101 Therapeutics is now in the unenviable position of having a potential solution it cannot deploy on its own. Its public appeal is a search for partners—global health funders, larger pharmaceutical companies, and logistics experts—capable of navigating this gauntlet. The company has the science, but it needs the global health machinery to turn a promising molecule into a life-saving medicine.

A New Blueprint for Crisis Response?

Whether 101-PGC-005 is ever used against Bundibugyo Ebola remains uncertain. The data must be rigorously scrutinized, and the risks of deploying an experimental drug in a chaotic outbreak setting are profound. Yet the move by 101 Therapeutics illuminates a larger systemic issue: the failure of the traditional, market-driven pharmaceutical model to prepare for predictable threats from less-profitable pathogens. The company's strategy—leveraging data from a more common disease (COVID-19) to justify use in a neglected one (Bundibugyo Ebola)—may represent a new, if controversial, blueprint for bridging this gap.
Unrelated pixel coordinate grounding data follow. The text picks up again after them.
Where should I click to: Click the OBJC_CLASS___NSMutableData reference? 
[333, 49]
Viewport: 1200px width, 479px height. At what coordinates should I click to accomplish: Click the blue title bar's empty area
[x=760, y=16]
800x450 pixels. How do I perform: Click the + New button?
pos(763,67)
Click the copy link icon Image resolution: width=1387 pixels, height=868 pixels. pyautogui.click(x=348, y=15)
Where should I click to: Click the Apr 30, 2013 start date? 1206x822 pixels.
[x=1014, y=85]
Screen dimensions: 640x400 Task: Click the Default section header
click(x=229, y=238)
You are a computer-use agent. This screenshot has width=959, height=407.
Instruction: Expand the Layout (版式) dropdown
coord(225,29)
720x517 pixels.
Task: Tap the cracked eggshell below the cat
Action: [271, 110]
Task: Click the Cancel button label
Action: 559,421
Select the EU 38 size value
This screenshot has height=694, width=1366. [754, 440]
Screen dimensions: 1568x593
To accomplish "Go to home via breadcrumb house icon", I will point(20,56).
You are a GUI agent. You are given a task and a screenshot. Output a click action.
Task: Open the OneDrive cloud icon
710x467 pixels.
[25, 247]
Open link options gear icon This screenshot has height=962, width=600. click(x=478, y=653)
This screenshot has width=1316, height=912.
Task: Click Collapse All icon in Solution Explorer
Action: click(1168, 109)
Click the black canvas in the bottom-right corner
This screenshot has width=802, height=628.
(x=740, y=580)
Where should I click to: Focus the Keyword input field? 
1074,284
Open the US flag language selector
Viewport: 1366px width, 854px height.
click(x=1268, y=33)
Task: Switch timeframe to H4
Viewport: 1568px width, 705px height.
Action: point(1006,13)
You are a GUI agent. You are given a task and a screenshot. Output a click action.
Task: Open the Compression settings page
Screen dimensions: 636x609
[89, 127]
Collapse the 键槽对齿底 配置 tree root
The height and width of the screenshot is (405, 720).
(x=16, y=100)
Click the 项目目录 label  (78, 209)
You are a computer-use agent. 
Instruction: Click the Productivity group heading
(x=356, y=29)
For now, the world’s top virologists, regulators, and ethicists have been handed a complex problem with a ticking clock. They must weigh the promise of a novel therapeutic against the peril of unverified data, all while lives hang in the balance. The decision they make will not only impact the course of the current Ebola outbreak but could set a powerful precedent for how we respond to the inevitable epidemics of the future.